Kolaattam is an ancient village art. This is mentioned in Kanchipuram as 'Cheivaikiyar Kolattam', which proves its antiquity. This is performed by women only, with two sticks held in each hand, beaten to make a rhythmic noise. Pinnal Kolaattam is danced with ropes which the women hold in their hands, the other of which are tied to a tall pole. With planned steps, the women skip over each other, which forms intricate lace-like patterns in the ropes. As coloured ropes are used, this lace looks extremely attractive. Again, they unravel this lace reversing the dance steps. This is performed for ten days, starting with the Amavasi or New moon night after Deepavali.
Maliy Attam means the “Peacock dance”. In this dance girls adorn themselves as peacocks and dance elegantly. Costume is very important in dances like this. Other similar dances are, Kaalai Attam (dressed as a bull), Karadi Attam (dressed as a bear) and Aali Aattam (dressed as a demon) which are performed in the villages during village get-togethers. Vedala Aattam is performed wearing a mask depicting demons.

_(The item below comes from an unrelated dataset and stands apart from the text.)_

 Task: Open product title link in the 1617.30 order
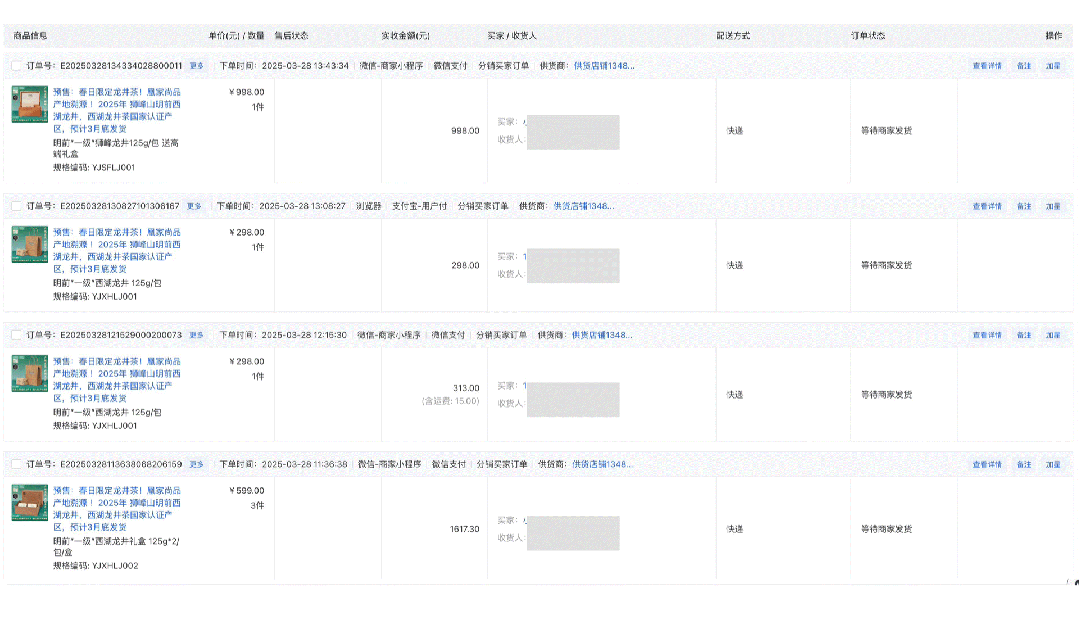[117, 508]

Karagaattam is a popular village dance in Tamilnadu, this dance played a vital role in 18s and 19s, where every function in the villages are incomplete without this Karagattam. It is a very vibrant dance, consisting of few dancers dressed up in gorgeous attires, and balancing a pot in their head, and dancing to the music with josh. This dance is dedicated to the rain goddess Mari, for her immense blessings. Sometimes this dance is performed purely for entertainment. In Sangam literature, it is mentioned as 'Kudakoothu'. This dance has two divisions - one, Aatta Karagam and the other 'Sakthi Karagam'. This dance symbolizes merriment, happiness and fervor. The important musical instruments used in this dance are melam, nathaswaram, and thavil. Acrobatics similar to circus are included - such as dancing on a rolling block of wood, up and down a ladder, threading a needle while bending backwards and so on.